Binzen Wie sicher ist die Kreiselkunst

Das Kunstwerk im „Dreispitz“-Kreisel bei Binzen hat schon für viel Aufsehen gesorgt. Jetzt geht der Versuch einer Kompromissfindung in die nächste Runde. Foto: Alexandra Günzschel

Binzen - Nächste Runde beim Dreispitz-Kreisel: Um das Kreiselkunstwerk „Dreispitz“ in Binzen erhalten zu können, forderte ein Gutachten ein umfassendes Maßnahmenpaket zur Risikominimierung.

Um Kosten zu sparen, schlug die Gemeinde reduzierte Maßnahmen vor, die jedoch voraussetzen, dass die Mehrheit der Verkehrsteilnehmer nicht mit überhöhter Geschwindigkeit in den Kreisverkehr hineinfahren.

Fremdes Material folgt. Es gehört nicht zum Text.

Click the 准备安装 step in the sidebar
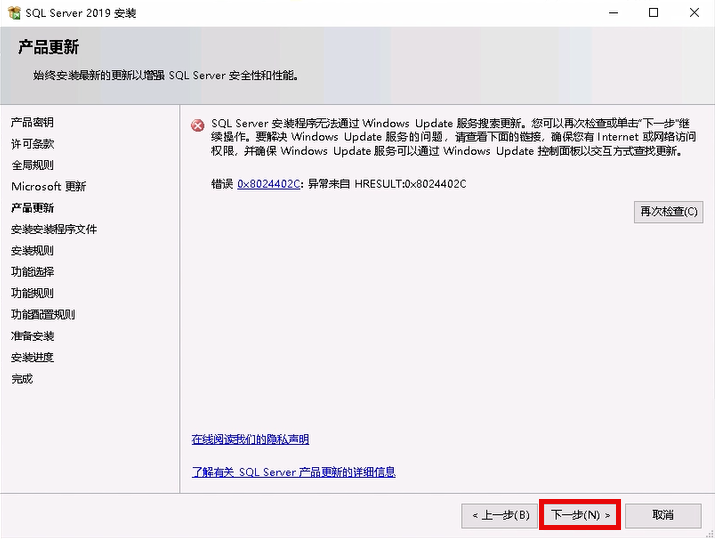The width and height of the screenshot is (715, 539). pos(32,336)
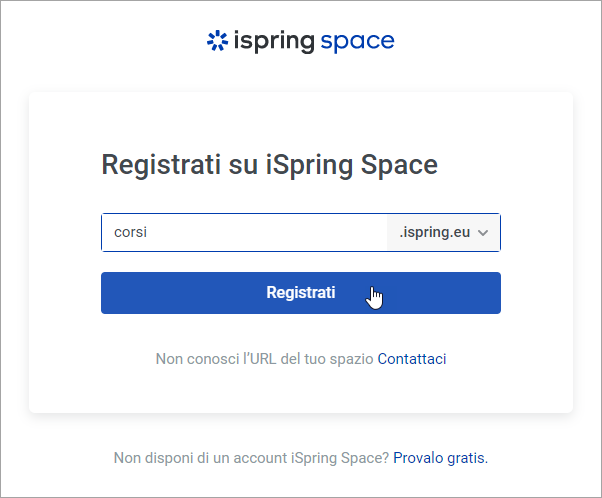The height and width of the screenshot is (498, 602).
Task: Select the ".ispring.eu" domain suffix text
Action: [x=434, y=233]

In Absprache mit dem Gutachter gilt nun ab sofort für bis zu einem Jahr befristet eine Höchstgeschwindigkeit von 50 Kilometern pro Stunde. Während dieser Zeit wird an allen drei Einfahrten zum Kreisel die tatsächliche Geschwindigkeit der Fahrzeuge durch die Gemeinde Binzen erfasst.

Diese Daten dienen als Grundlage für die Entscheidung, welche Variante an Sicherheitsmaßnahmen umgesetzt werden kann. Dabei geht es vor allem um die Frage, welche Art von Anprallschutz notwendig ist, um die Verkehrsteilnehmer vor schweren Unfällen zu schützen.

Ende dieses Jahres wird das Landratsamt Lörrach gemeinsam mit der Gemeinde Binzen eine erste Bewertung vornehmen und entscheiden, ob der Testbetrieb fortgesetzt wird oder mit der Umsetzung der vom Gutachter geforderten Sicherheitsmaßnahmen begonnen wird.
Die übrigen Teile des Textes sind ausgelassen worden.